This is where the "paradigm paralysis" argument crops up (a few people camping at the top) and .. I think it's not quite accurate. If you have effectively indefinite lifespan, indefinite time ahead to develop anything, then it's not so crushingly urgent for anyone to "have the floor" so to speak. You have instead the luxury of waiting and seeing if their hunch was right and if their work delivers. (Not just as far as research goes, but also socially. What's to be concerned about with town hall meetings if you have everything you need - Mr Fusion + Drexler, etc?)

Unlike now where it's basically a crime to not pursue only the most promising avenues (scientific but also political etc) because it wastes that precious commodity - time. Which is curious in an ironic and almost comical way, given how adverse are people in general to admitting that aging must be cured. Ironic because the driving force behind all the conflicts of the world, at all scales, all come down to that same thing: everyone wanting a piece.

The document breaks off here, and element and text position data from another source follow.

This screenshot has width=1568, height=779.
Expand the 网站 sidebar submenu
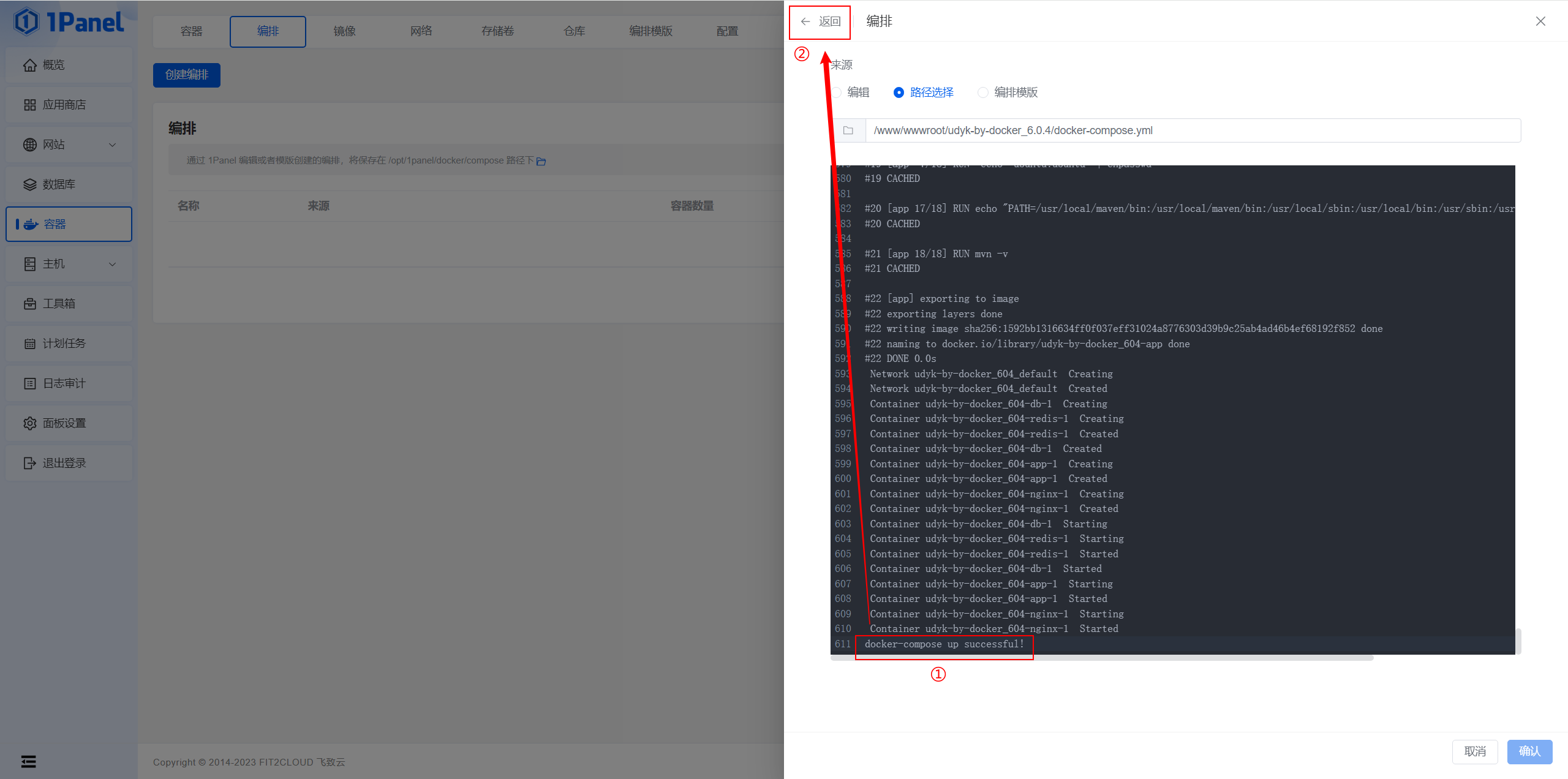(112, 145)
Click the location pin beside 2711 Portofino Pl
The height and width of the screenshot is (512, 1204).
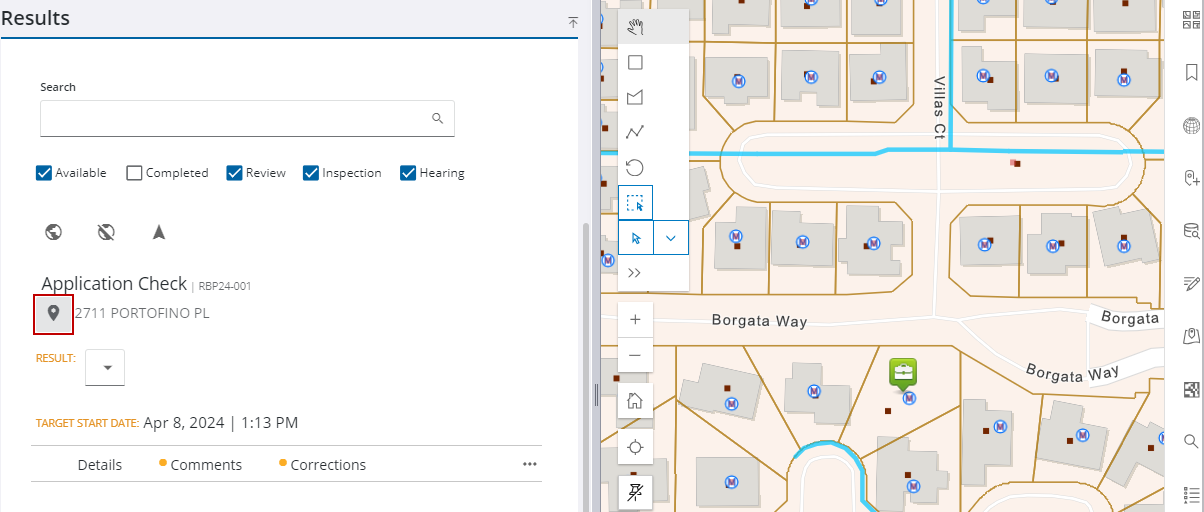(54, 314)
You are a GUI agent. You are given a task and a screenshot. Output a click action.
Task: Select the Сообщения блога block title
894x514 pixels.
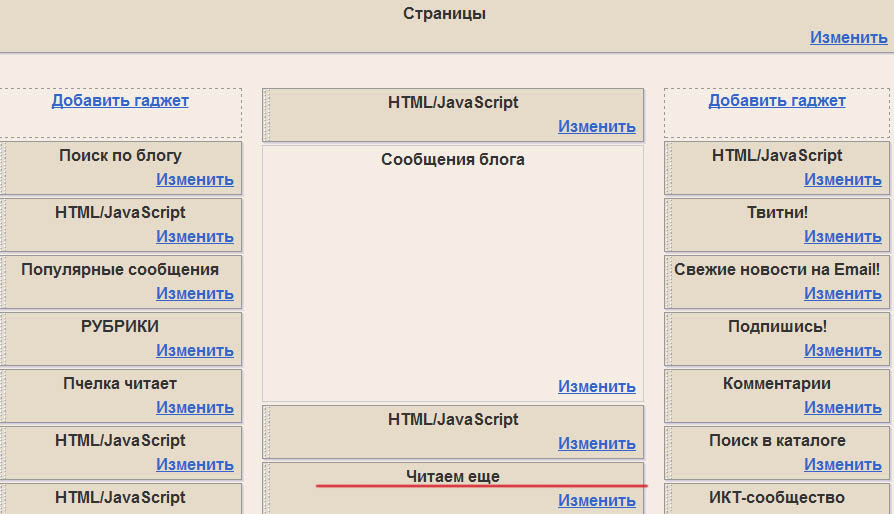pos(453,160)
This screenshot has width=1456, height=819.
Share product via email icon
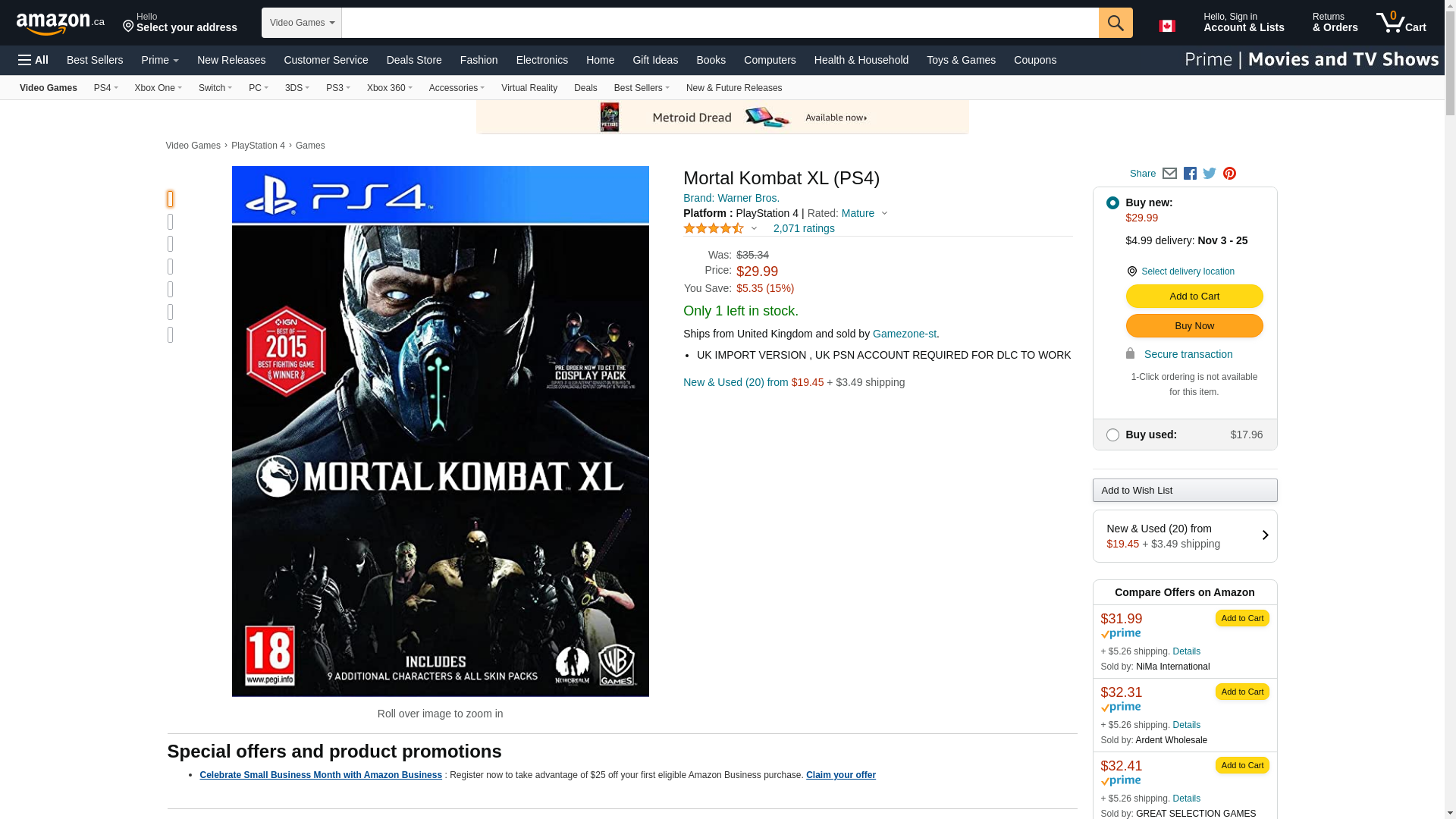[1169, 174]
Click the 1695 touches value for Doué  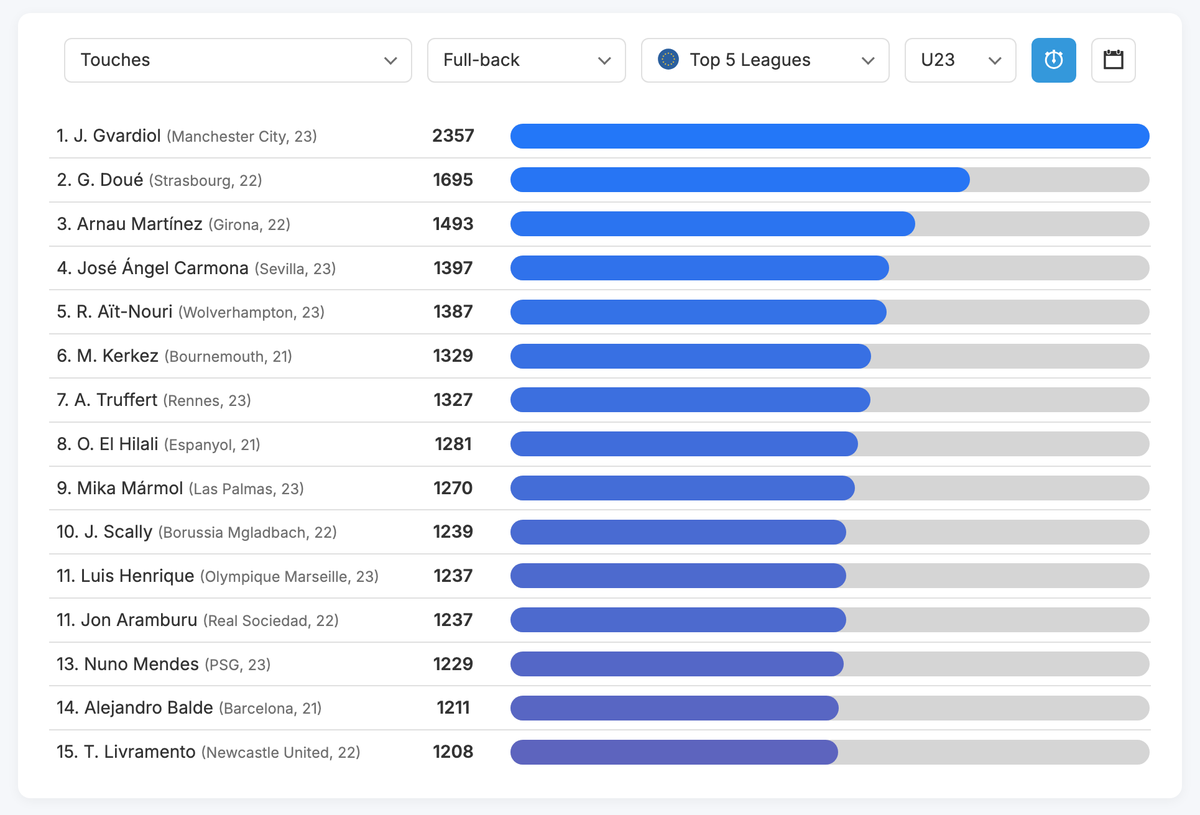(453, 180)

And indefinite lifespan pretty much hands you that on a platter. Provided you have patience. But that virtue ought to come to people much more easily, naturally, once aging is cured.

[TallDave]

It would certainly help, though there's still the Coefficient of Impatience.

Honestly though, aging is such a horrifyingly complex problem to solve. We've barely made the slightest dent. I think the one may only come with the other.